As explained in this space, I’m temporarily focusing more of my online energies on podcasts, like this week’s 252 discussion of sports as religion. But at The Anxious Bench I did find the time to write a Christian case for journalism and to profile a now-forgotten religious figure who was reviled by everyone from Charles Lindbergh to Glenn Close.

Elsewhere in the blogosphere…

• Hero worship, anti-intellectualism, and other dangerous tendencies that Roger Olson found inherent to the evangelical ethos.

• Meanwhile, the reports about sexual abuse in the country’s largest evangelical denomination convinced Dale Coulter that “[w]e don’t need a database of sexual abusers for the Southern Baptist Convention, we need it for evangelicalism as a whole.”

• Count on John McWhorter not to run away from controversial topics, like the blackface scandals in Virginia: “I wonder if we are allowing social progress to detour into a kind of reflexive shaming.
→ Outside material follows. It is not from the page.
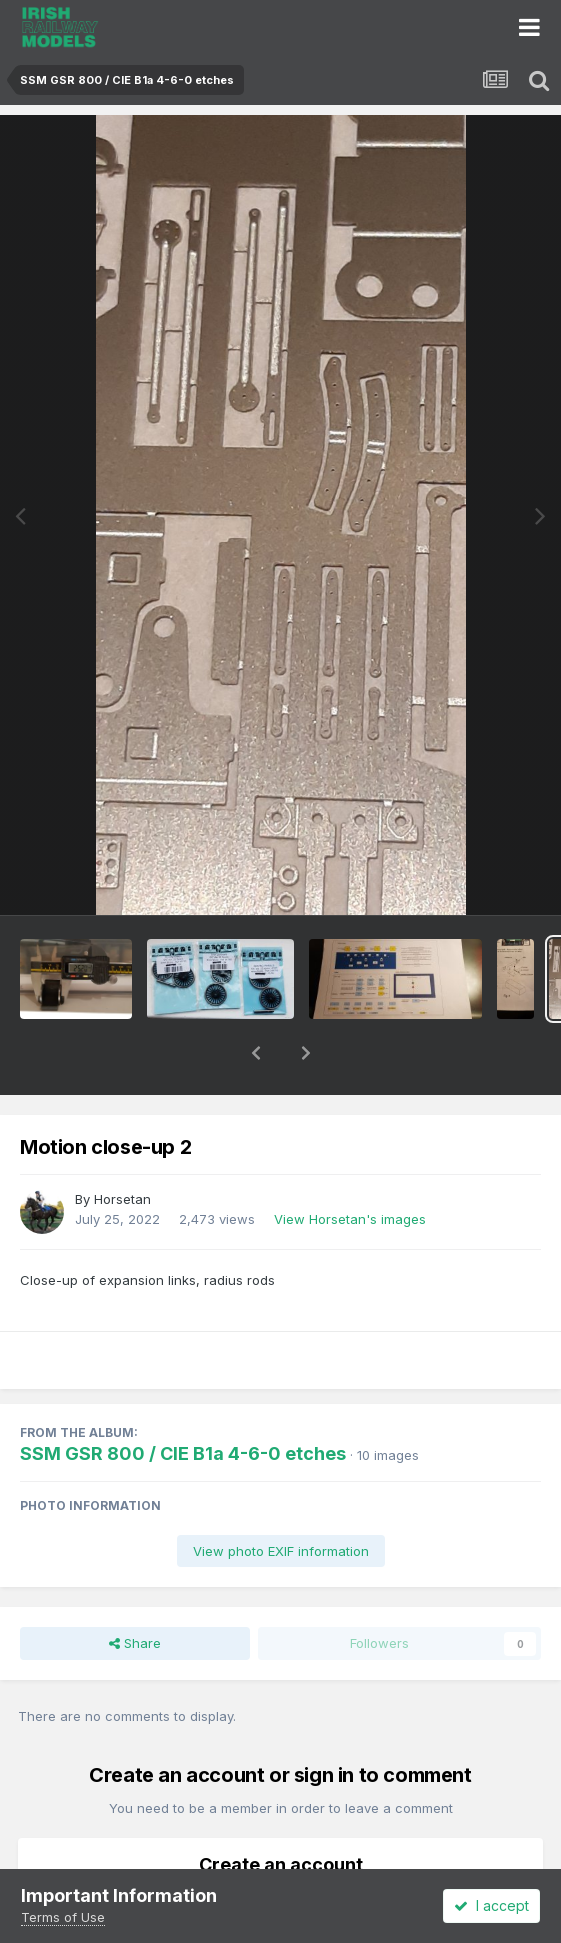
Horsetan (122, 1147)
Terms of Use (63, 1917)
I wonder if all blacking up is alike, or if even blackface contains shades of grey.”

• Over the course of a year, ESPN journalists talked to legendary sportscaster Bob Costas dozens of times, trying to understand how “he reconciled the celebration of a sport that enriched him financially and helped make him a broadcasting icon, but also weighed so heavily on his conscience…”

• As a historian currently dabbling in both aviation and sports, I heartily approve of Atlanta Hawk forward John Collins Wright Brothers tribute in last night’s NBA dunk contest.
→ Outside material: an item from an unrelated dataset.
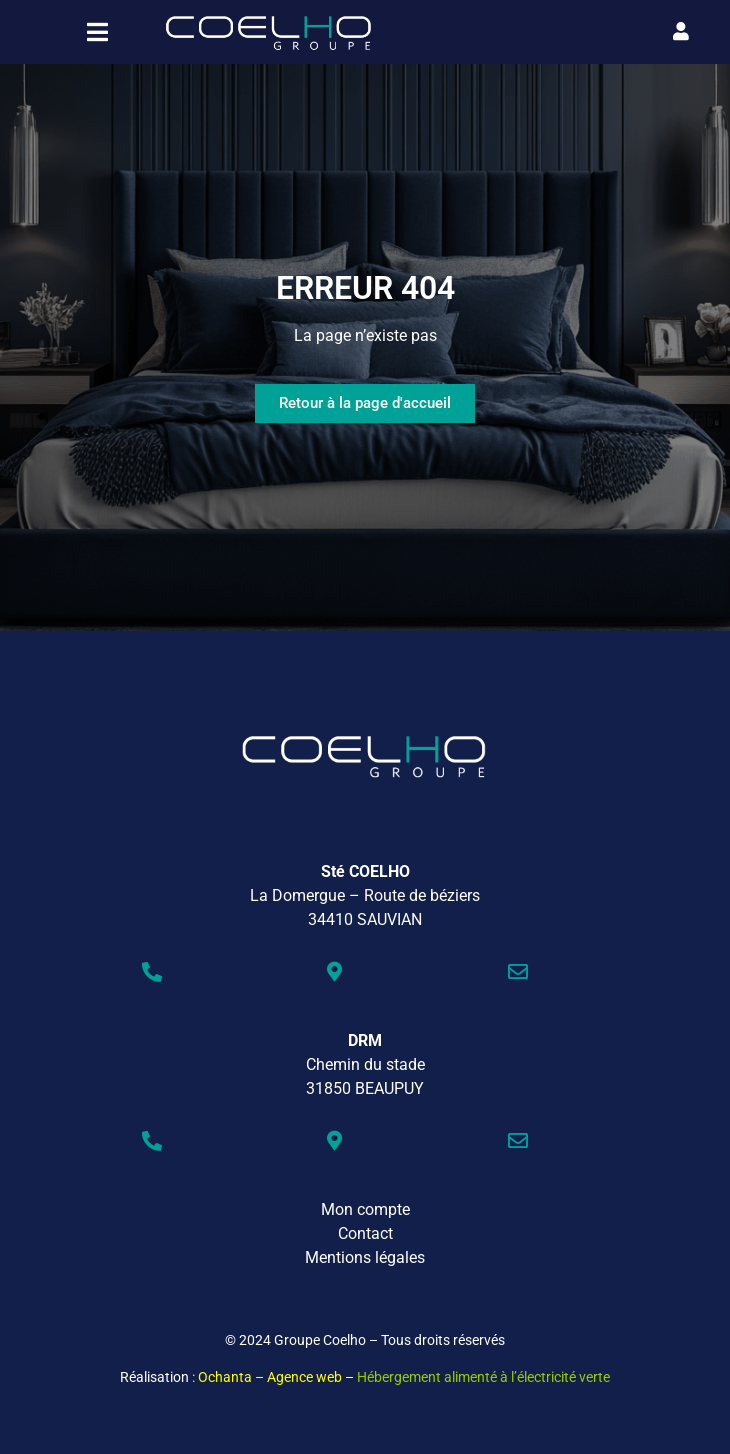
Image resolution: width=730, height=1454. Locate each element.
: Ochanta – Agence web (267, 1377)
(Or should it be Wright Brother, singular?)

• The German government annually pays churches over half a billion dollars… even though the Weimar Constitution called for an end to that tradition a hundred years ago.

• Meet the Japanese-American WWII veteran who didn’t (couldn’t) begin to share his amazing story until he was 91.

• What happens when you commission 400 people to live and work in a replica of the Soviet Union for two years, filming the whole thing? You get “the Soviet Truman Show.”

• I don’t know if the academic life is actually being undone by email. But I hope people don’t use that as an excuse to neglect those correspondents.

• How one research university has experimented with one-credit “pop up” courses.

• Want to improve everything from writing to discipline among school children? Teach them art, theatre, and dance.